On this page
Writing
Why the Trip Ends Before the Settling Does
Group expense settlement isn't hard because the maths is complicated. It's hard because the context disappears before anyone gets around to doing it.
After a long Asia trip, I had a mess of expenses spread across four currencies, tracked across a WhatsApp thread, a few voice notes I'd sent myself, and the part of my memory that was nominally in charge of keeping rough count.
Nobody disputed what anyone had spent. The problem was that everything I would need to actually settle it had to be reconstructed from scratch. Every time we talked about it, someone would go quiet and start scrolling back through their banking app. Then we'd lose the thread.
I kept thinking: the maths is not hard. Four people, fifty-odd expenses, a bit of currency conversion. You could solve this in a spreadsheet in an afternoon.
But nobody does. Because nobody wants to build the spreadsheet.
That's the actual gap. Not that the calculation is complicated. That the context disappears before anyone gets around to doing it.
Why I built this instead of just using Splitwise
Splitwise exists. Tricount exists. There are good tools for this.
I built it into Finance Watchtower anyway, for a specific reason.
The rest of the product is already about this kind of problem: situations where the work to get clarity is technically doable, but just high enough effort that most people defer it indefinitely. The car insurance tool, the housing decision model — same shape. You're not missing information. You're missing a clean place to work through it without starting from scratch every time.
Group expense settlement fits. It's not complicated. It's just annoying enough that it keeps getting put off until the trip feels ancient and nobody can be bothered.
The most interesting decision: how do you present the result?
My first instinct was to show all the pairwise balances. Full transparency — every person, every directional debt. Ten transfers for five people.
Technically correct.
Also completely impractical. Nobody is going to organise ten individual bank transfers after a group trip. What usually happens instead is someone tries to simplify it in their head, gets confused, and the whole thing quietly stalls for another week.

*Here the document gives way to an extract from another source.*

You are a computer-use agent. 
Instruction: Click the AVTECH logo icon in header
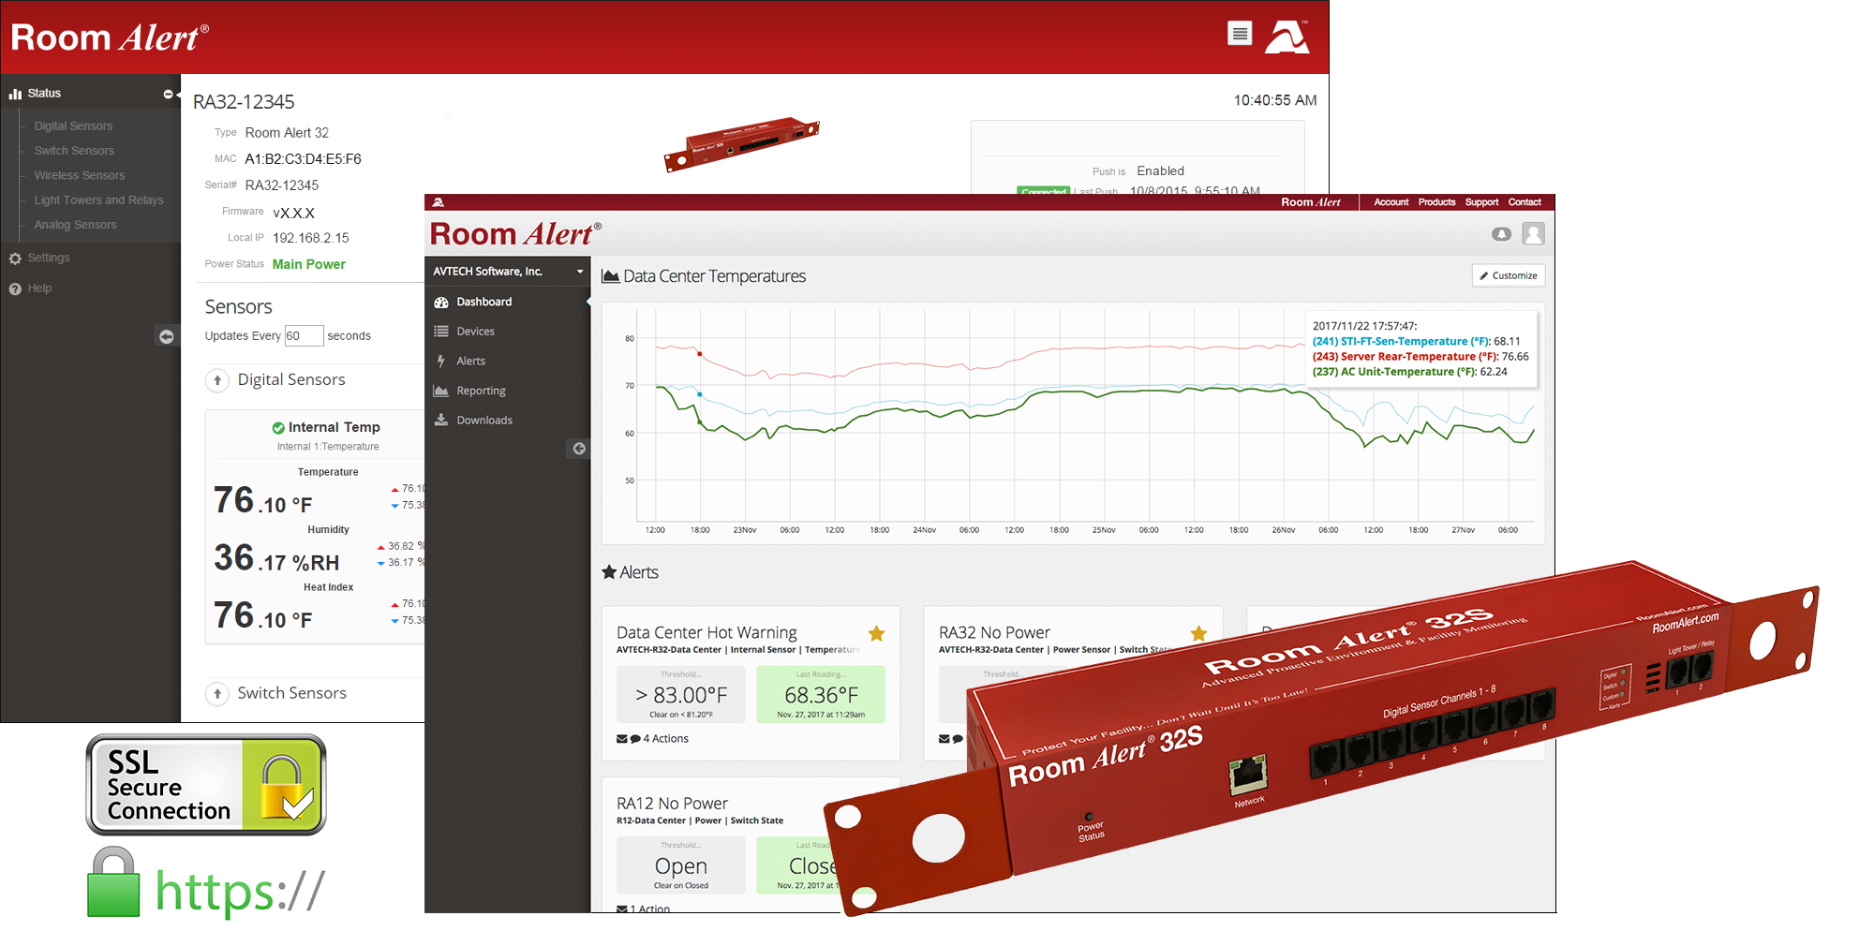coord(1287,37)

So the tool does two things. It runs a debt simplification pass — the largest debtor pays the largest creditor, repeat until done. Ten pairwise balances become three or four actual payments. And it shows both views: the simplified default, and all the individual transfers if someone wants to check the working.
The "10 transfers → 3 payments" label is there deliberately. I wanted the group to see what got collapsed, not just receive the answer. Most people will take the three payments and move on. Some will want to verify. Both groups need something.

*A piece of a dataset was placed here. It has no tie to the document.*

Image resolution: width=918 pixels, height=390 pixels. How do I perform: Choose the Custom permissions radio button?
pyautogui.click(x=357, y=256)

That's the trust mechanic.
Why the audit trail isn't a nice-to-have
There's a button in the reimbursement view called "Show calculations." It opens a full breakdown: every expense, who paid, who owed what per item, how each person's net balance built up.
I thought about leaving this for a later version. In the end I didn't, because without it the result is hard to act on.
When someone owes more than they expected, the first instinct is to question the number. If the tool can't show its working, that question becomes a conversation nobody particularly wants to have. The audit trail means the answer is already in the product. "Here's every expense. Here's your share of each one. Here's how that adds up."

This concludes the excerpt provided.